Facebook may finally be seeing the results of a year’s non-stop scandals and data problems, new usage figures for Ireland suggest.
The online giant has seen the departure of 300,000 people from its Irish user base in the last nine months, according to the company’s own advertising numbers.
At the start of the year 2.9 million people were active on the site compared to 2.6 million now, according to an analysis of the numbers by Cork-based Mulley Communications.
The fall is steepest among teenagers and young adults. In the 13-35 age category, there are 200,000 fewer people active on Facebook today than at the start of the year.
And there has been a collapse in teenage users, falling by a third (150,000 to 100,000) in the last nine months.
However, there has been almost no fall-off in users over the age of 50, with 600,000 older people still relying on the site for online social activity. This represents a fall of just 10,000 on the beginning of the year.

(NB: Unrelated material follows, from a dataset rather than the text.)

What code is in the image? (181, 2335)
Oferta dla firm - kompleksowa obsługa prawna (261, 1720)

It means there are now almost twice as many Facebook users over the age of 65 (170,000) as there are 18 or under (100,000).
The figures suggest older people are not as concerned about data misuses by Facebook as younger users, who are deserting Facebook for rival social media platforms.
“While less teens are joining Facebook and go direct to Snapchat and Instagram, there were great losses in most demographics,” said Damien Mulley of Mulley Communications. “This could be attributed to social media burnout and the fashion of decreasing screen time.
“Some attribution could be made for the deletion of fake accounts but the decreases are not consistent across the demographics.
“With nearly every Facebook news article being about privacy violations, Mark Zuckerberg testifying in front of congress and documentaries like ‘The Great Hack’, the public are saying they have deleted their accounts.”
The figures appear to tally with recent statistics on declining Facebook usage in Belgium and the UK.
The tech giant has faced a relentless 18 months of bad publicity over scandals ranging from data breaches to political manipulation through the Cambridge Analytica affair.
Last month, it was handed a $5bn fine by US regulators for data misuse.
It is waiting for the Irish Data Protection Commissioner to rule on a number of statutory enquiries into data privacy issues across the EU.